Passage to read:

== == ==

This is a version of an inverse kinematics question where a robotic arm has fixed length upper and lower arms and you are provided with the shoulder and wrist locations but need to calculate the elbow position that is closest to the ground.
So, there are three 3D points defining a plane, P1(x1,y1,z1) P2(x2,y2,z3) and P3(x3,y3,z3) (where P1 is the shoulder, P2 is the wrist and P3 is the "ground" in my example). I need to find another point A on that plane which is L1 length from P1 and L2 length from P2 and closest to P3 (out of the 2 possible positions that exist). I have found a solution for this in 2D (https://www.hindawi.com/journals/jr/2010/984823) but I am having difficulty extending it to 3D.

== == ==

Raw data:

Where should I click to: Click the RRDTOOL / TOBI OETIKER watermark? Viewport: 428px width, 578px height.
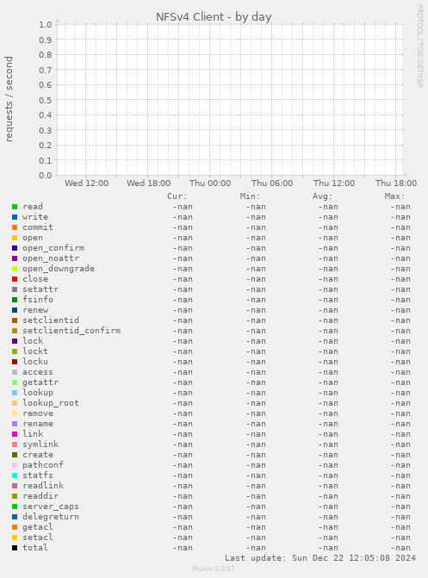pyautogui.click(x=419, y=46)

== == ==

Goal: Reproduce a passage from the robotic arm post, beginning at the words "This is a version" and ending after "extending it to 3D.". The data plays no part in what comes next.

Full answer:
This is a version of an inverse kinematics question where a robotic arm has fixed length upper and lower arms and you are provided with the shoulder and wrist locations but need to calculate the elbow position that is closest to the ground.
So, there are three 3D points defining a plane, P1(x1,y1,z1) P2(x2,y2,z3) and P3(x3,y3,z3) (where P1 is the shoulder, P2 is the wrist and P3 is the "ground" in my example). I need to find another point A on that plane which is L1 length from P1 and L2 length from P2 and closest to P3 (out of the 2 possible positions that exist). I have found a solution for this in 2D (https://www.hindawi.com/journals/jr/2010/984823) but I am having difficulty extending it to 3D.